Exercise goal:
Set the pictures aside and write down, exactly as they appear, the lines from the one containing "This screenshot has" through the end of the material.
◇ ◇ ◇ ◇ ◇ ◇ ◇
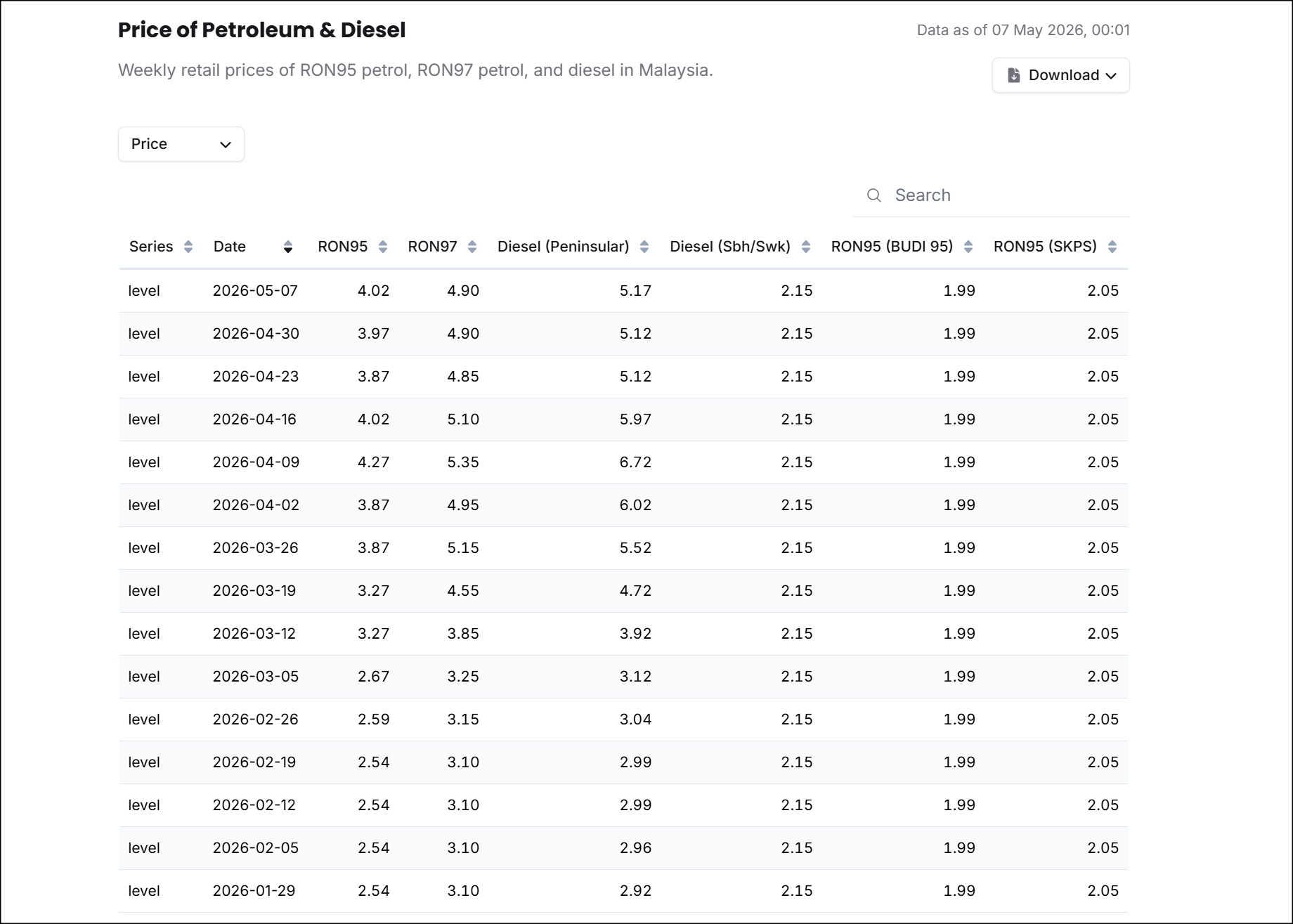Select the 2026-05-07 table row
Image resolution: width=1293 pixels, height=924 pixels.
623,291
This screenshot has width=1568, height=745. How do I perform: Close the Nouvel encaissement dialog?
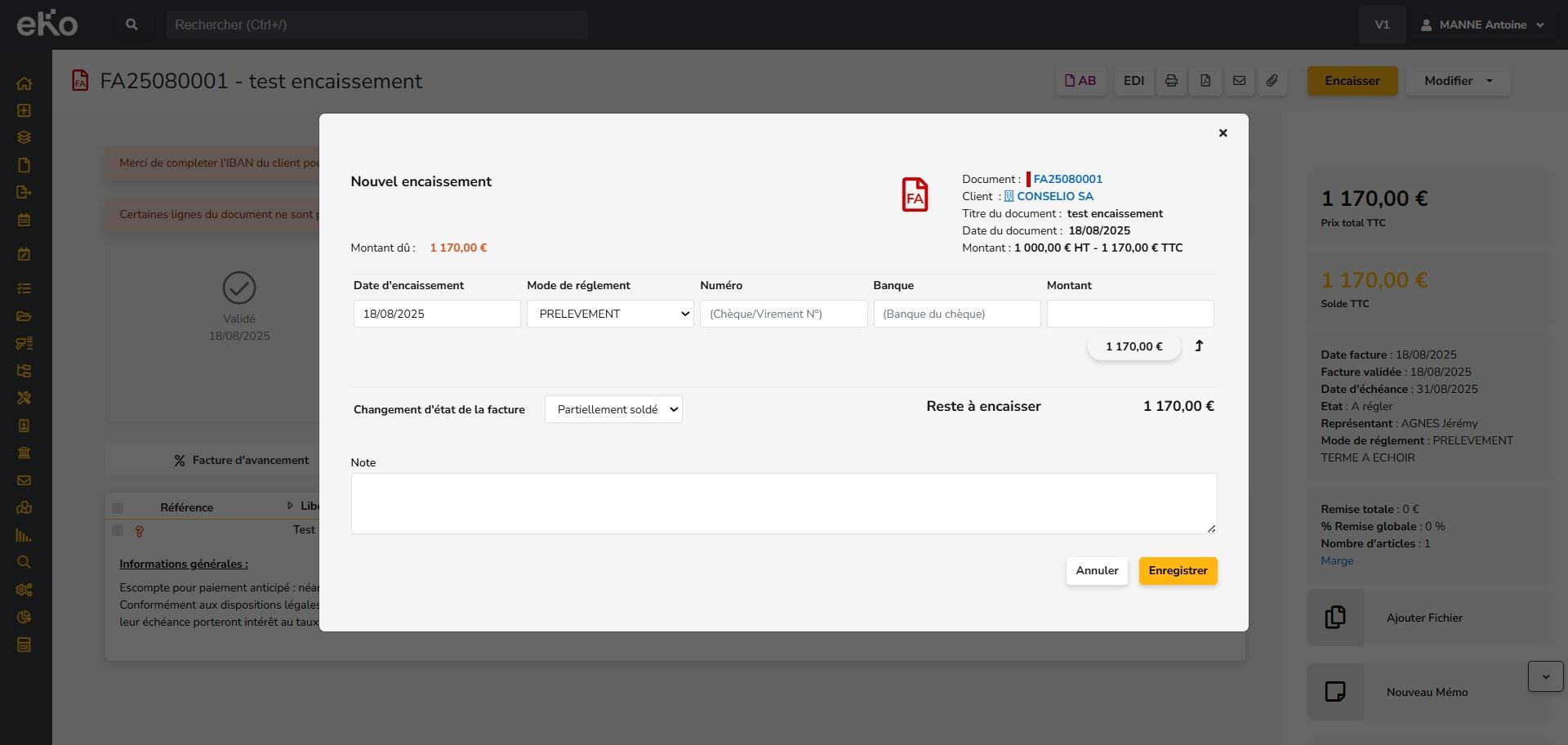1223,133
◇ ◇ ◇ ◇ ◇ ◇ ◇
Task solution:
This screenshot has width=1568, height=745. How do I perform: Close the Nouvel encaissement dialog?
1223,133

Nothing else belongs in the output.